We find that Section 12 does not prohibit the clerk of the court from
assessing late surrender fees.
Article VII, § 1, of the Indiana Constitution also does not prohibit
the clerk from assessing late surrender fees. From time to time, we have
been called upon to distinguish between those acts which our State
Constitution requires to be performed by judges and those which can be
performed on behalf of the court by others. See, e.g., Floyd v. State, 650
N.E.2d 28 (Ind. 1994); State ex rel. Smith v. Starke Circuit Court, 275
Ind. 483, 417 N.E.2d 1115 (1981); Shoultz v. McPheeters, 79 Ind. 373
(1881). The statutory provision for assessing late surrender fees is self-
executing; no judicial act is necessary. The fees are imposed by operation
of law, and the clerk performs the ministerial task of assessing those fees
as set out in the statute. The Constitution does not prohibit this.
III
The final question on appeal is whether the trial court properly
vacated the late surrender fees. The State argues that the trial court’s
vacation of late surrender fees was “clearly erroneous.” (Pet. to Transfer
at 4.)
The only statutory authority for a trial court to vacate late
surrender fees is contained in Indiana Code § 27-10-2-12(e).[2] It states
in relevant part:
The court may waive the late surrender fee . . . if the
following conditions are met:
(1) A written request is filed with the court and the
prosecutor.
(2) The surety or bail agent provides evidence satisfactory
to the court that diligent efforts were made to locate the
defendant.
In vacating the late surrender fees and releasing the sureties, the
trial court stated as its rationale that “the late surrender fees were
imposed without order or authorization of the Court, that the late
surrender fees were not due under Indiana law, and the imposition of those
fees should be vacated, and that the bail bond in this cause has expired
and should be released.” (E.g., Appellant’s App. at 33.)

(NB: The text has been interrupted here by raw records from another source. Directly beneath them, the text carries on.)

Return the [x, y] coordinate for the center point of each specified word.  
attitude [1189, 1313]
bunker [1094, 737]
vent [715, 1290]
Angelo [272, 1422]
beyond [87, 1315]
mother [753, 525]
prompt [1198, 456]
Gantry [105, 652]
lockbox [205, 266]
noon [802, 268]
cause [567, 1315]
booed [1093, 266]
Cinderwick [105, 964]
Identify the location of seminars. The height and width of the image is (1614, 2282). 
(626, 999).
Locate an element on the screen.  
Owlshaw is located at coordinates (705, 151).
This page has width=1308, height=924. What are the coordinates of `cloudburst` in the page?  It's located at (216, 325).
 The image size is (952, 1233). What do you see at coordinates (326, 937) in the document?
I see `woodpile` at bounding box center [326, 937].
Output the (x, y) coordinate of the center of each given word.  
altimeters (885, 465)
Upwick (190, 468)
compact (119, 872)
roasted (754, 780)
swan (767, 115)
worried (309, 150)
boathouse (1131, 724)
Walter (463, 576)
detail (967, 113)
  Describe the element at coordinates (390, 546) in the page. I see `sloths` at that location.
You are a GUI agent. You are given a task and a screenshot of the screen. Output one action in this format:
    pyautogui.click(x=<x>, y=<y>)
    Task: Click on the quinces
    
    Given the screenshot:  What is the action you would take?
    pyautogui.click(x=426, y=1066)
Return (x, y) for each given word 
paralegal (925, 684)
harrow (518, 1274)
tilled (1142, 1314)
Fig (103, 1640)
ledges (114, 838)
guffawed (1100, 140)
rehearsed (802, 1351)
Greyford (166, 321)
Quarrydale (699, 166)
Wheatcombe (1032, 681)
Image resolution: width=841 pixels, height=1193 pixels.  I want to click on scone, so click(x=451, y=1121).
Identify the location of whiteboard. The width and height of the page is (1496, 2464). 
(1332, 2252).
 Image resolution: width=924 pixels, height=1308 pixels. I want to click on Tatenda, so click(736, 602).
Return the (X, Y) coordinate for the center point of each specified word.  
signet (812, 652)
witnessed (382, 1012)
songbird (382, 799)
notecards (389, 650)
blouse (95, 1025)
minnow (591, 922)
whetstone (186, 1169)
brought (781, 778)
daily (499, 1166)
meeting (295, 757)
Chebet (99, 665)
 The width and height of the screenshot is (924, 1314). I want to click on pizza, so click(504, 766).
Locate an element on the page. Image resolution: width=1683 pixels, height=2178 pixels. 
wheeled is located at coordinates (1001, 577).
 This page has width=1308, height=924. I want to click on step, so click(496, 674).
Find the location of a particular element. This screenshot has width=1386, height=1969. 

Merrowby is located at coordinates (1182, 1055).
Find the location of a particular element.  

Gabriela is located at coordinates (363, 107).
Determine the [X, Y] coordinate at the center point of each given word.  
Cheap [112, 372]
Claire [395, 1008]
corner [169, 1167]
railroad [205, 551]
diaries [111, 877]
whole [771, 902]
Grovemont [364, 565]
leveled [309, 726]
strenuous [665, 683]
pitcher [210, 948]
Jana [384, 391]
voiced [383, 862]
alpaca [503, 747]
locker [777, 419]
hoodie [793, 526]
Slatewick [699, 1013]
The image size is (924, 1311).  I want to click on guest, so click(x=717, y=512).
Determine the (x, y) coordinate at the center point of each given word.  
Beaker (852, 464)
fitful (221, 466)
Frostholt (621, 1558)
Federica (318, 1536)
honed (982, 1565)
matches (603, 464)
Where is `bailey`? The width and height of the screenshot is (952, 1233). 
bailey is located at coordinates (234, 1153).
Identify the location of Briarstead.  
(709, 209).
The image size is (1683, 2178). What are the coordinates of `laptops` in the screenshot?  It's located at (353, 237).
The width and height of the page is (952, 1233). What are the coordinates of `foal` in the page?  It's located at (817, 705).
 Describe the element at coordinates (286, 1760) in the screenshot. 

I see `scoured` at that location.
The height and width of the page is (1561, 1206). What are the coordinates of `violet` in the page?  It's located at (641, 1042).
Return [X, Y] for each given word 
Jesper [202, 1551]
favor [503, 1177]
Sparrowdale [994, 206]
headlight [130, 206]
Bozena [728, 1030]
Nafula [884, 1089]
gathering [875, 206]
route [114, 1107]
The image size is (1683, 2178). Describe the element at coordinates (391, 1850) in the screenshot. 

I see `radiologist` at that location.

These are not proper grounds for vacating late surrender fees under
the statute. Additionally, as earlier stated, late surrender fees can be
assessed without a court order. And, according to the records, it
certainly appears that late surrender fees were due under the law. We
therefore remand these cases to the trial court to rule on the motions to
vacate the late surrender fees in a manner consistent with this opinion.
No question is raised as to the release of the sureties and we do not
address that issue.
Conclusion
We find that notice to a bail agent or surety under Section 8(a) is
not required in order to impose late surrender fees upon a bail agent or
surety under Section 12(c) or to find a forfeiture of a bond under Section
12(d). We also find that the clerk of the court has the authority to
impose late surrender fees. Having previously granted transfer, Ind.
Appellate Rule 58(A), we reverse the judgments of the trial court in these
nine cases and remand them to the trial court to review its orders vacating
the late surrender fees.
Dickson, Boehm, and Rucker, JJ., concur. Shepard, C.J., is not
participating.
-----------------------
[1] Either Frontier Insurance Company or Accredited Surety & Casualty
Company, Inc. was the surety on the bail bonds for each defendant.
[2] Implicitly, there is an additional ground for the court to vacate
late surrender fees. Under Indiana Code § 27-10-2-12(b)(2)(A)(iii), the
failure of the court to provide notice to the bail agent and surety that an
order has issued for the surrender of the defendant is a defense to the
imposition of late surrender fees. If late surrender fees are imposed
despite this lack of notice, then presumably the court could vacate those
late surrender fees. See Accredited Sur. & Cas. Co. v. State, 565 N.E.2d
1131, 1132 (Ind. Ct. App. 1991) (stating that notice under Section 12 is a
condition precedent to the forfeiture of a bond); accord Frontier Ins. Co.
v. State, 769 N.E.2d 654, 657 (Ind. Ct. App. 2002).